Sunday, April 10, 2011

Birth Education in Afghanistan

Too many women in Afghanistan face death or post delivery complications when giving birth. The documentary, Motherland Afghanistan tells the story of one native doctor trying to make a difference in his homeland. The article below, taken from BBC News, illustrates another problem with patriarchy in Afghanistan: it contributes to ignorance of safe birthing techniques for teen wives leading to high incidences of infant mortality. Here, it is not doctors but the rural women themselves who are educating mothers, helping them to deliver healthy babies. 

Afghan midwives deliver life-saving birth education

By Nadene Ghouri
Kabul, Afghanistan
Afghanistan is one of the most dangerous places in the world to have a child. Women face a one-in-11 risk of dying during pregnancy and childbirth, while one in five children dies during or after birth or before the age of five. One initiative is under way to try to make giving birth safer.
Rogul, Afghan midwife and mother
Training and education is helping Rogul to save babies' lives
Rogul wraps a grimy blue scarf around her face and uses the cleanest corner of it to wipe her tears.
She has just told me how nine of her babies died after she gave birth to them at home.
Her firstborn, a little boy, was premature. Her mother asked a village mullah for advice. He suggested prayer and a type of holy water. The baby died.
Her second child died from an infection a few hours after birth. And so it went on - nine dead babies in total.
I am sitting in an Afghan neonatal clinic in Guldara district, just 20 minutes drive from the capital city Kabul.
Women, some in traditional blue burka, others wearing the brightly coloured scarves and loose pantaloons more typical of the nomadic Kuchi tribe, are here.
Some are clutching roundly pregnant bellies, others are here to have their babies vaccinated.
Few would be here at all, if they had not been persuaded to come by a local midwife.
Evil spirits
A young girl called Pashtu, with a dirty face and scared eyes, agrees to talk.
She does not know how old she is but looks no more than 15. She is eight months pregnant with her second child.
Newborn Afghan baby
Afghanistan has one of the highest infant mortality rates
Next month she will give birth in the safety of the clinic.
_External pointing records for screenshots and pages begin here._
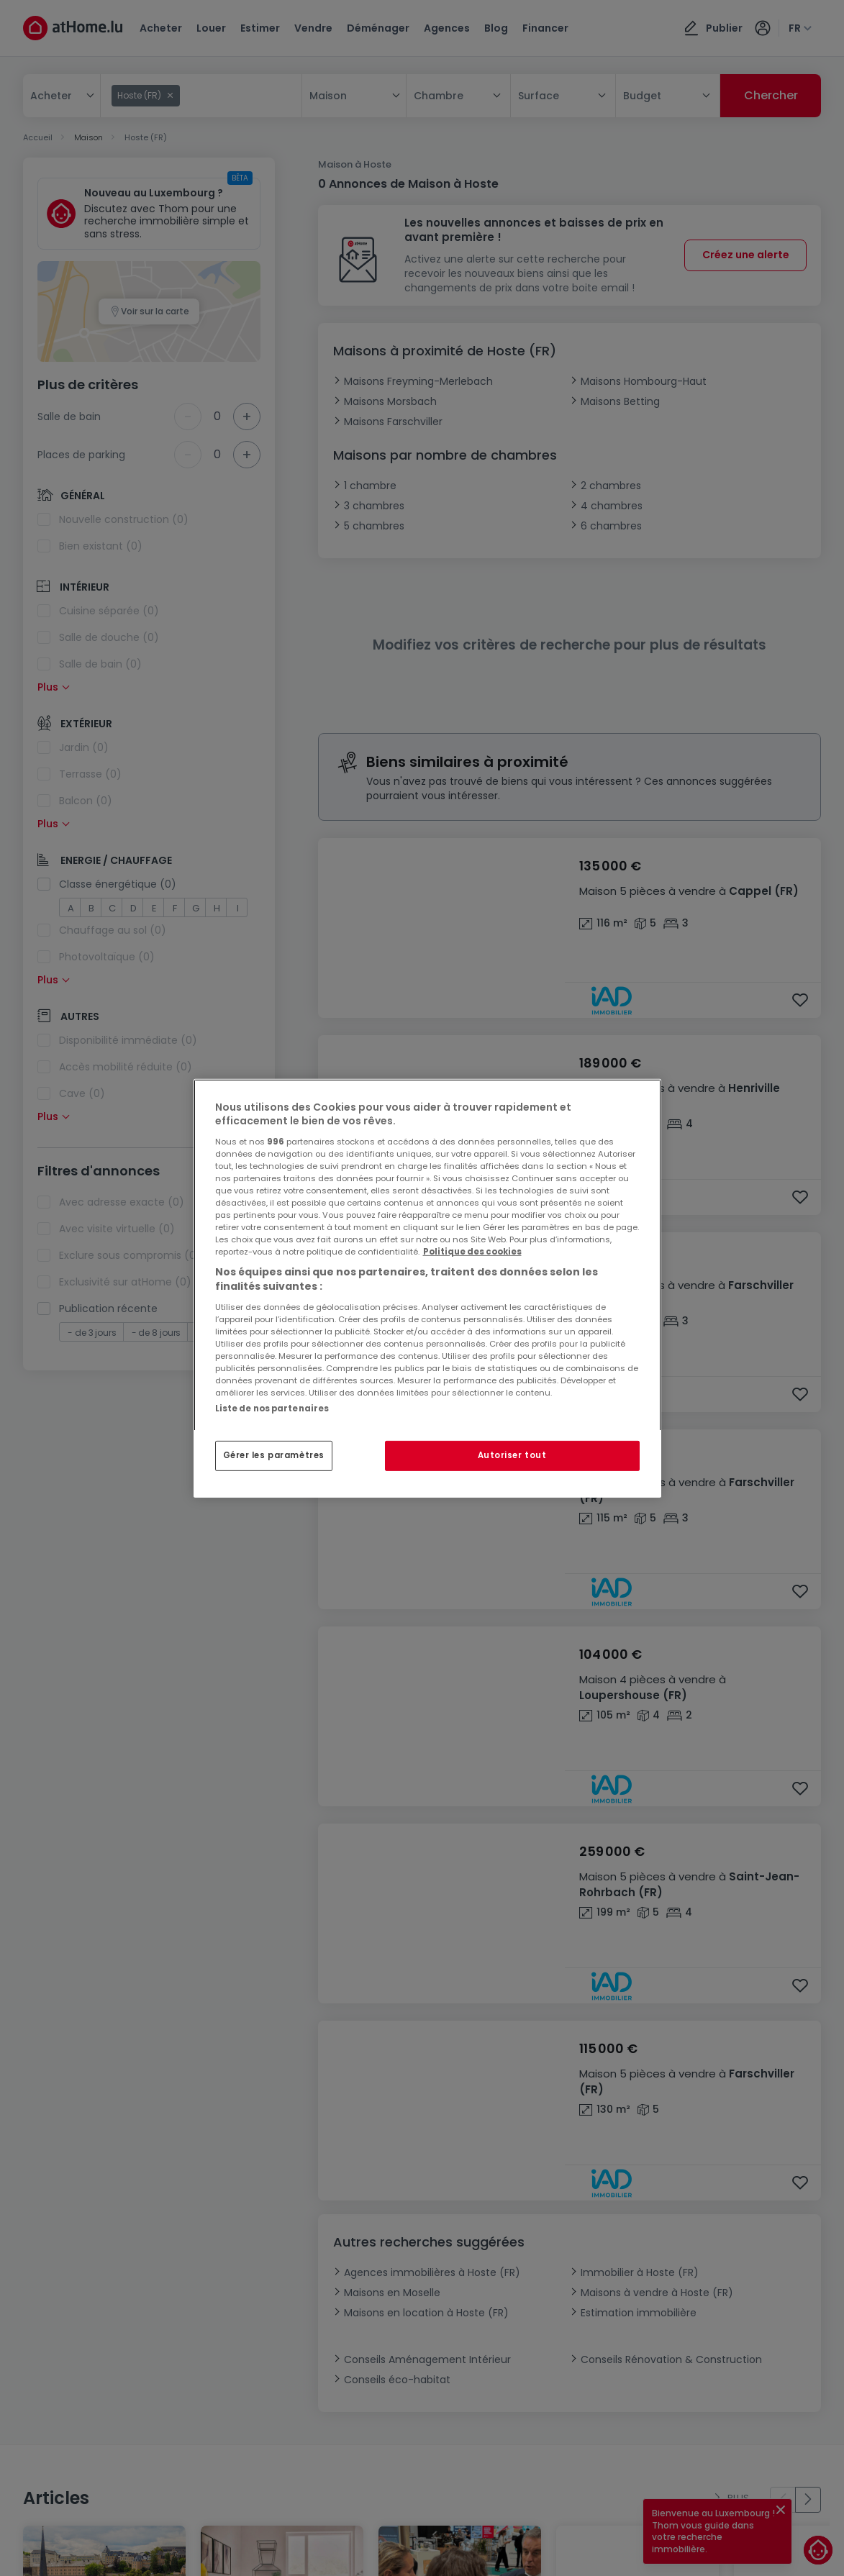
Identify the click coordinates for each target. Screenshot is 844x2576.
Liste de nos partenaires (272, 1408)
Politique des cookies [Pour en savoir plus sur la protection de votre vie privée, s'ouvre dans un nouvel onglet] (472, 1251)
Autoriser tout (512, 1455)
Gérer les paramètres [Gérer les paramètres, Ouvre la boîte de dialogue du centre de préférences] (274, 1455)
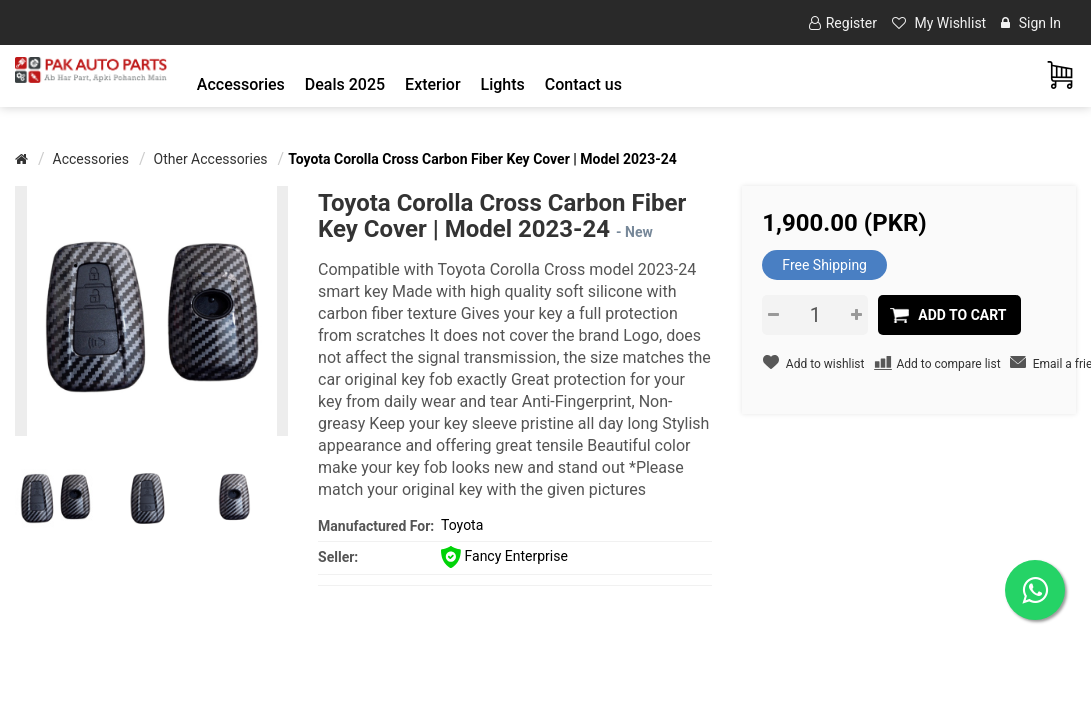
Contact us (583, 84)
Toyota (462, 525)
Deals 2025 (345, 84)
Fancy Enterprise (504, 556)
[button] (241, 84)
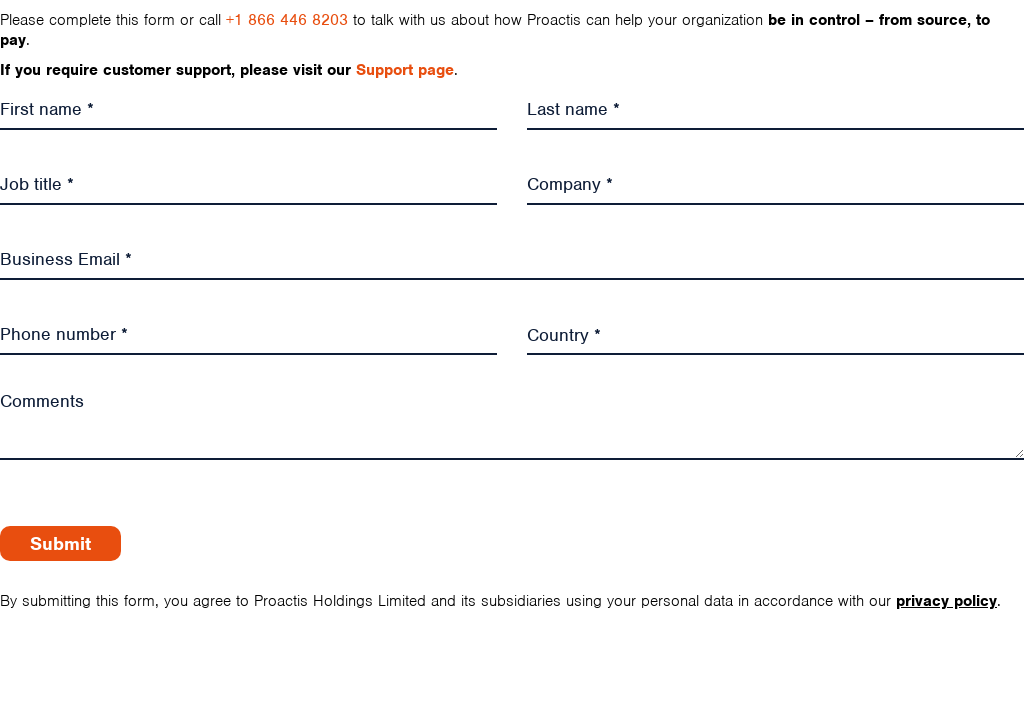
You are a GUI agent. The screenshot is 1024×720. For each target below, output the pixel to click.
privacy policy (946, 601)
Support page (405, 70)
She gave birth to her first child in a filthy hole-in-the-ground toilet at home with only her elderly mother-in-law for help. Her son was born blue and barely breathing. He survived for just under an hour.
I ask her why the baby died? She gives me a nonchalant shrug. Her aunt, a large woman with long braided dark hair is sitting next to her.
"Pashtu is too skinny and doesn't eat enough," she asserts loudly. "This is why her child died."
Another woman tells me it is because Pashtu's husband is an opium addict.
Many babies in Afghanistan also die because of traditional cultural practices.
It is common for babies to be washed in freezing cold water immediately after birth - which can cause pneumonia - umbilical cords are cut with unsterile knives, or babies are placed on a dirty floor to ward off evil spirits, which can cause infection.
Few women breastfeed for the first few days because colostrum, the nutritious fluid in early breast milk - something which is vital for a baby's immune system - is seen here as "dirty". Instead newborns are often fed melted butter.
No sex education
Istiqlal Hospital in central Kabul houses the city's largest maternity ward. Here stories of ignorance prevail.
Map of Afghanistan
Two teenage girls giggle as they tell me they had no idea how pregnancies happened, even after they were married.
One of them is here because she miscarried at five months. She had not known she was pregnant, because she was not aware of any of the symptoms of pregnancy.
"If we ask any questions about these things, we will be called bad girls," they explain as their faces flush red with embarrassment.
The doctor tells me that their mothers often assume they will work it out for themselves after they marry. But they often do not.
"I see many young girls who have married and still don't realise sex with their husband equals babies," he tells me.
But change is beginning to happen.
The ministry of public health has launched a programme to train and deploy 400 new midwives a year.
File photo (2009) Afghan midwifery students
Some 2,400 midwives have been trained in Afghanistan since 2002
What is key is that the women are not outsiders forced on a mistrustful local population, but are local women from the communities they serve. This means religious leaders and conservative husbands do not prevent them from working.
Largely as a result of this, the number of women giving birth who were helped by a trained midwife has more than tripled since 2003.
Rogul, who learned the hard way just what giving birth alone can mean has now been given midwifery training by the British charity Save the Children.
This woman who lost nine of her own babies has now saved lives of many others.
She tells me how, the week before, she had locked an angry mother-in-law out of a room where a young woman gave birth, because the mother-in-law had tuberculosis and could have passed the infection to the newborn.
She chuckles with glee as she recounts the tale of the mother-in-law banging on the door trying to get in.
It is clear what Rogul, with a combination of personal tragedy and a solid new education, can achieve in her community. But as yet, there are not enough Roguls to go around.
And for her the story has a happy ending. After her training she realised why her first nine babies had died.
When she fell pregnant again, she knew what to do and now has a son and two daughters. "They are living proof of my work," she says with a big smile.